Please keep to the lines below from the one with "Identify the click" through the one with "サイズ交換・返品 (1086, 718)", and restate them word for word, ends included.

**INPUT**

::::

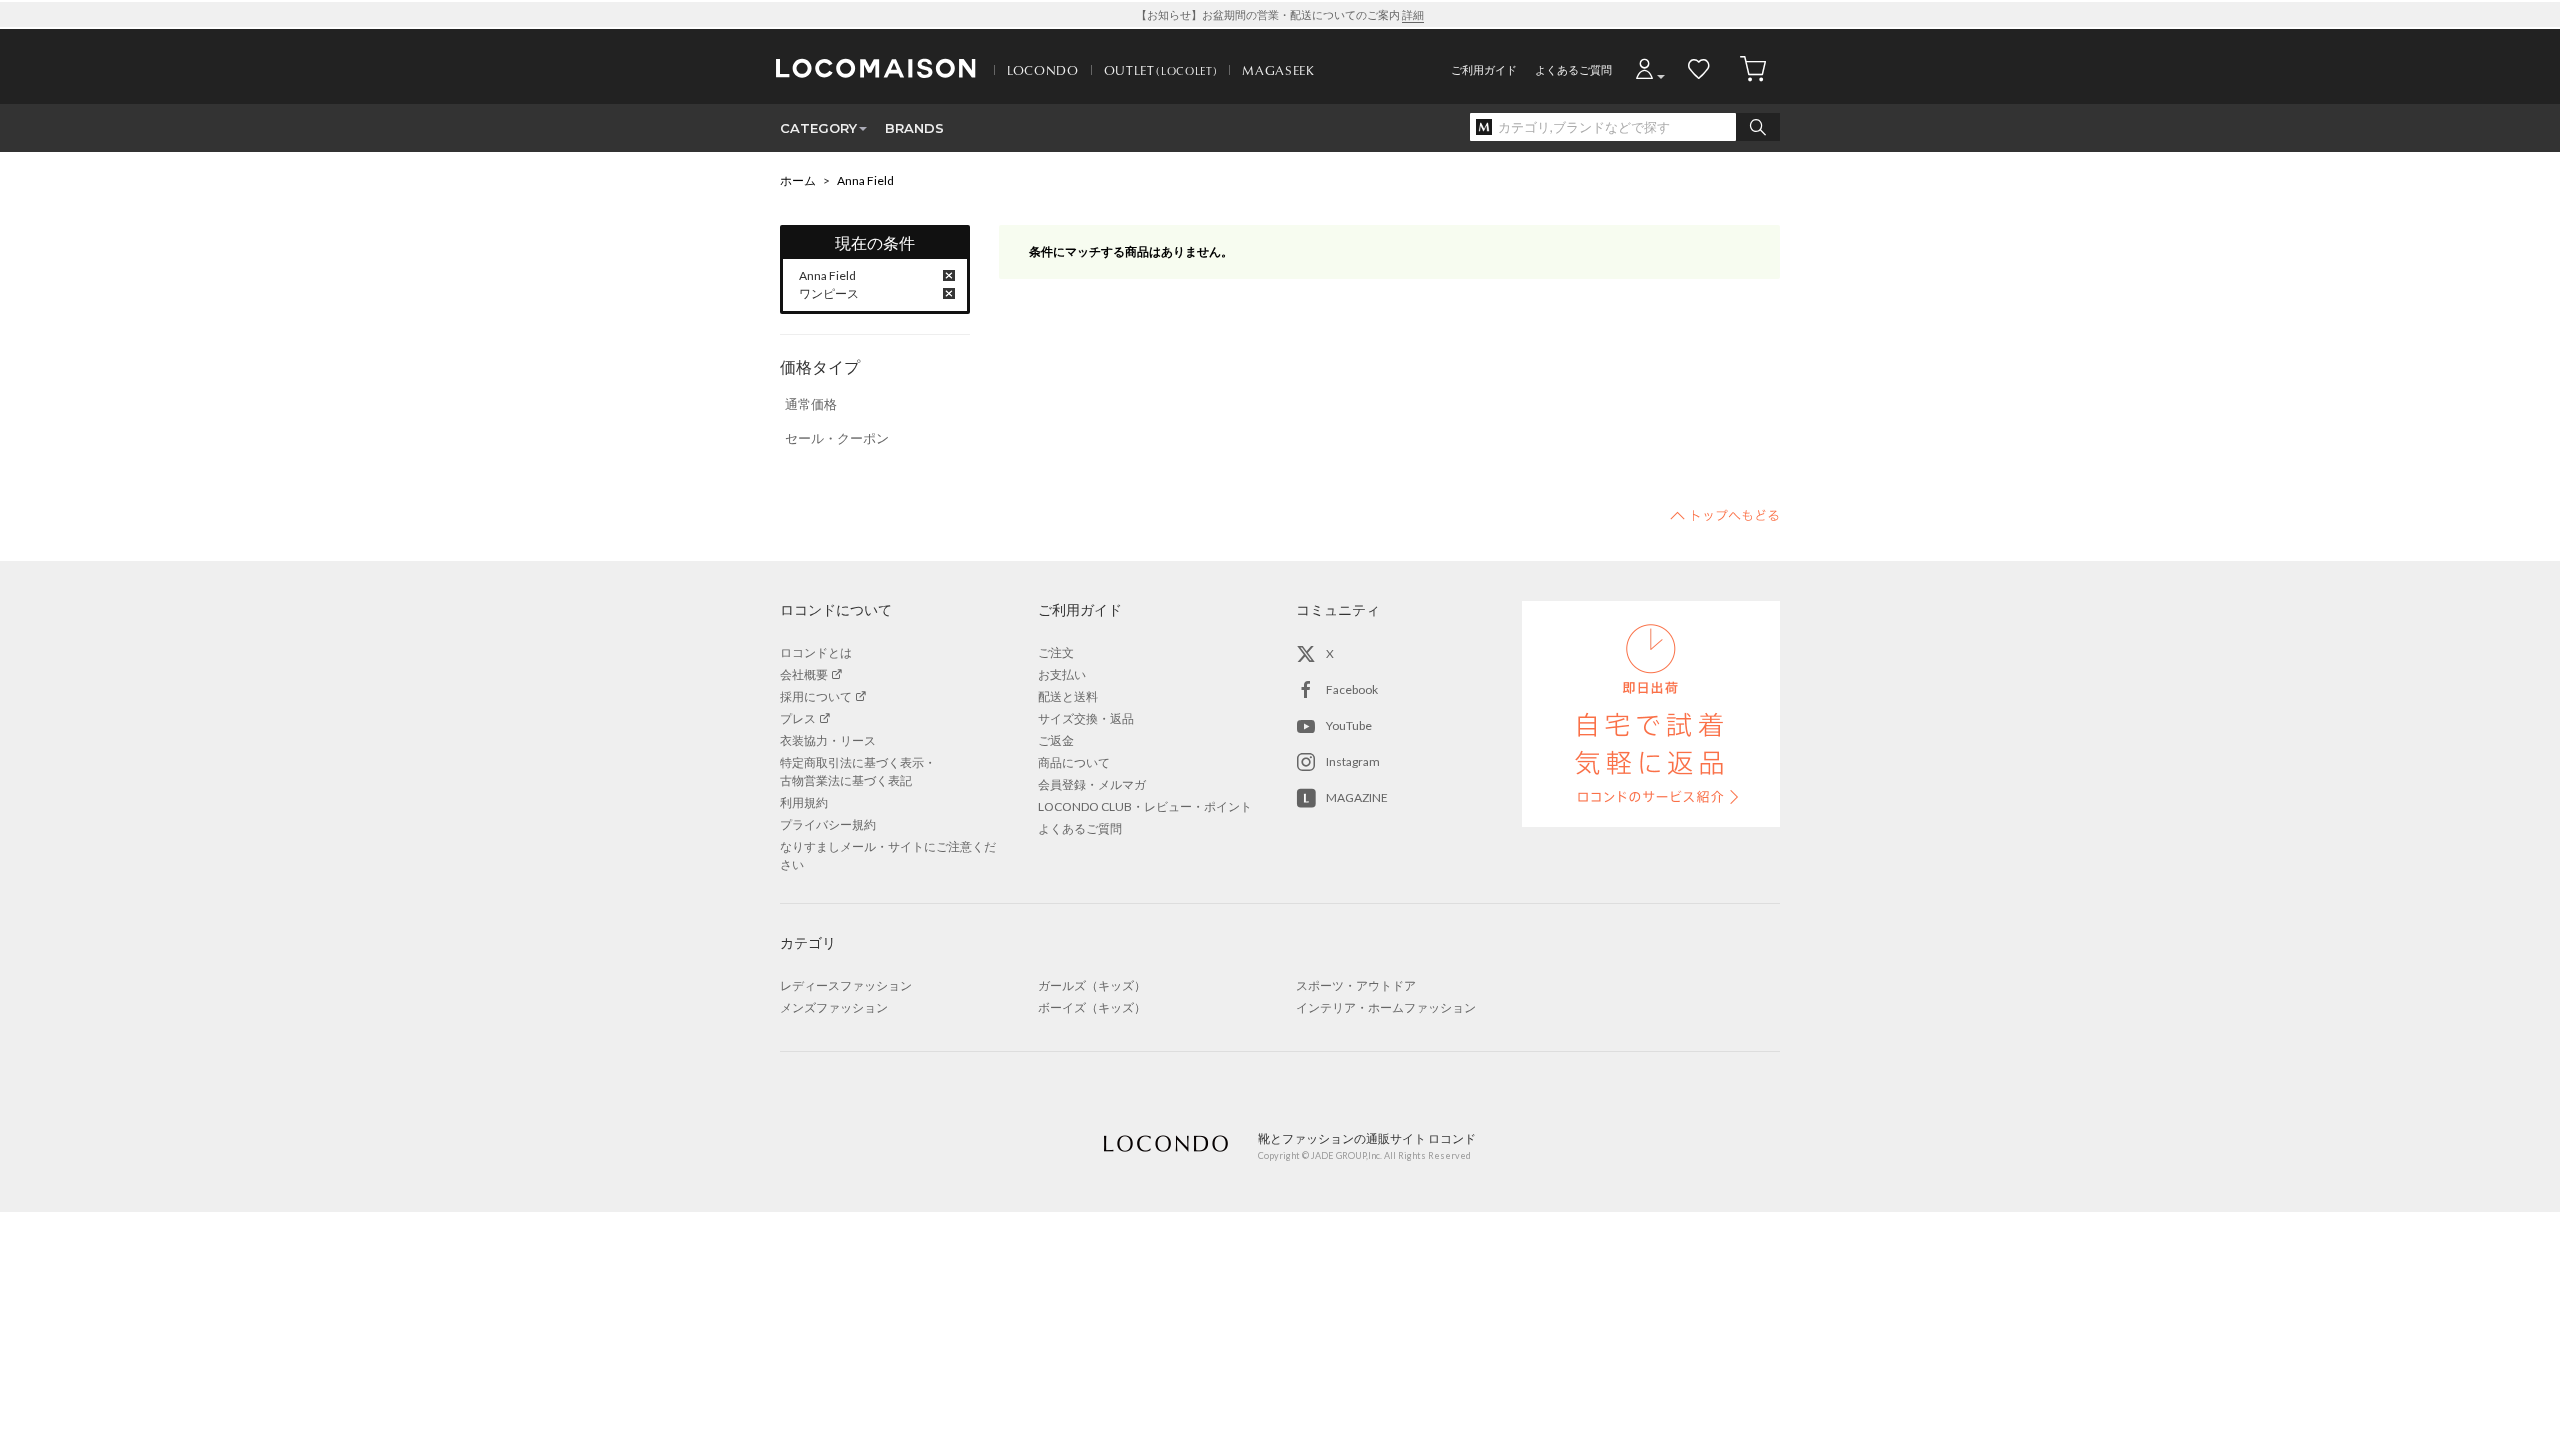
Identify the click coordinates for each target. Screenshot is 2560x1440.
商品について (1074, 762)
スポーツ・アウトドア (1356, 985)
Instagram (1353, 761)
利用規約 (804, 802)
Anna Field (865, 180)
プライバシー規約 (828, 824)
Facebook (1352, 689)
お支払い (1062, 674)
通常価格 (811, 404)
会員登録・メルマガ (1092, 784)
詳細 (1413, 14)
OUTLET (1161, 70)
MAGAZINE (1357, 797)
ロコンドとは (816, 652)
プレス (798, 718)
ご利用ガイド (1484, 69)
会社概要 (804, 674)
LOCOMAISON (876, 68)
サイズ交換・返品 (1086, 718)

::::

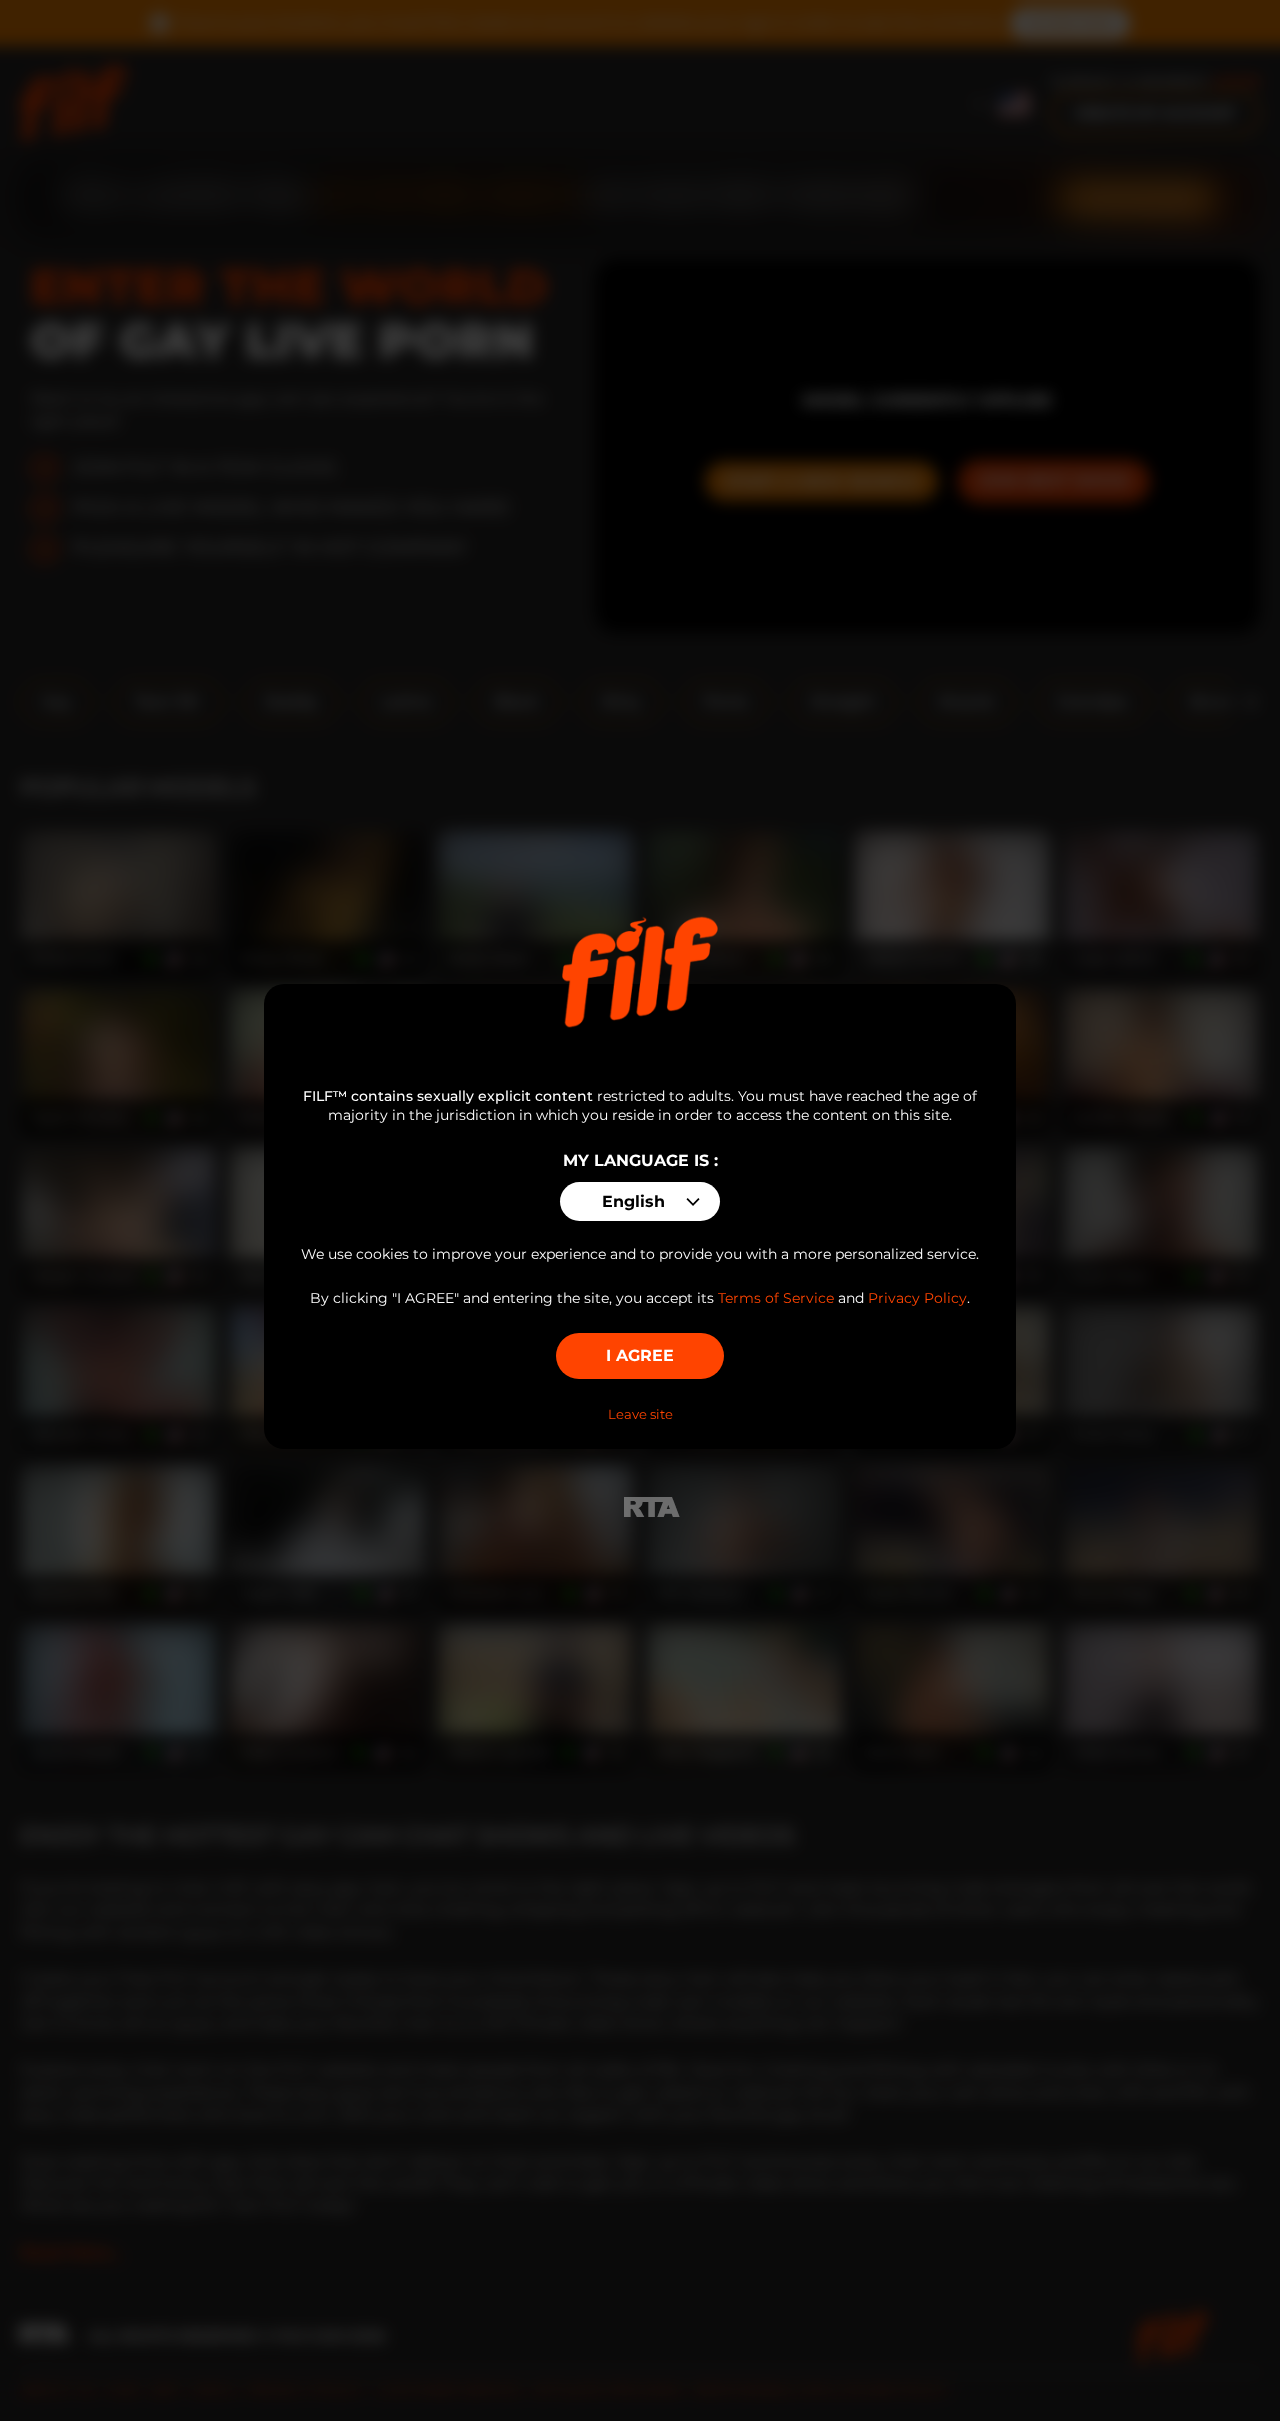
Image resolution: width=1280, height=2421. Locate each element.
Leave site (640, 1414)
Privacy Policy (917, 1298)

::::

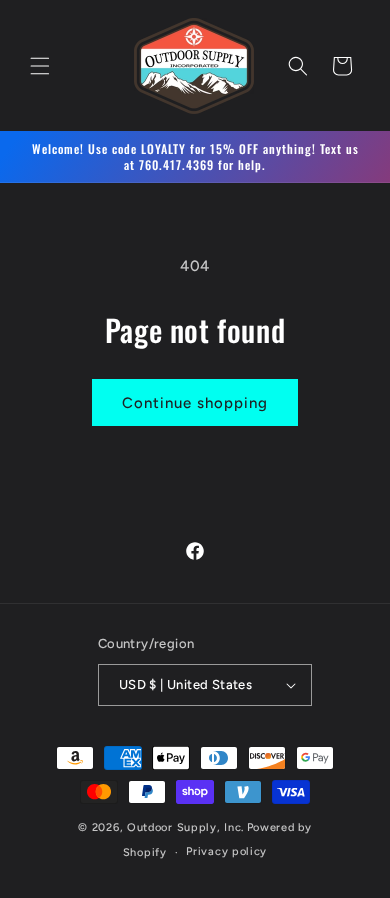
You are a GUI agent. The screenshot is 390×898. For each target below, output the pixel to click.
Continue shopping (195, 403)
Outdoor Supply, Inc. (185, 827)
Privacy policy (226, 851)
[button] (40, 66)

::::

**ANSWER AREA**
Identify the click coordinates for each target. Screenshot is 2560x1440.
商品について (1074, 762)
スポーツ・アウトドア (1356, 985)
Instagram (1353, 761)
利用規約 (804, 802)
Anna Field (865, 180)
プライバシー規約 (828, 824)
Facebook (1352, 689)
お支払い (1062, 674)
通常価格 (811, 404)
会員登録・メルマガ (1092, 784)
詳細 (1413, 14)
OUTLET (1161, 70)
MAGAZINE (1357, 797)
ロコンドとは (816, 652)
プレス (798, 718)
ご利用ガイド (1484, 69)
会社概要 (804, 674)
LOCOMAISON (876, 68)
サイズ交換・返品 (1086, 718)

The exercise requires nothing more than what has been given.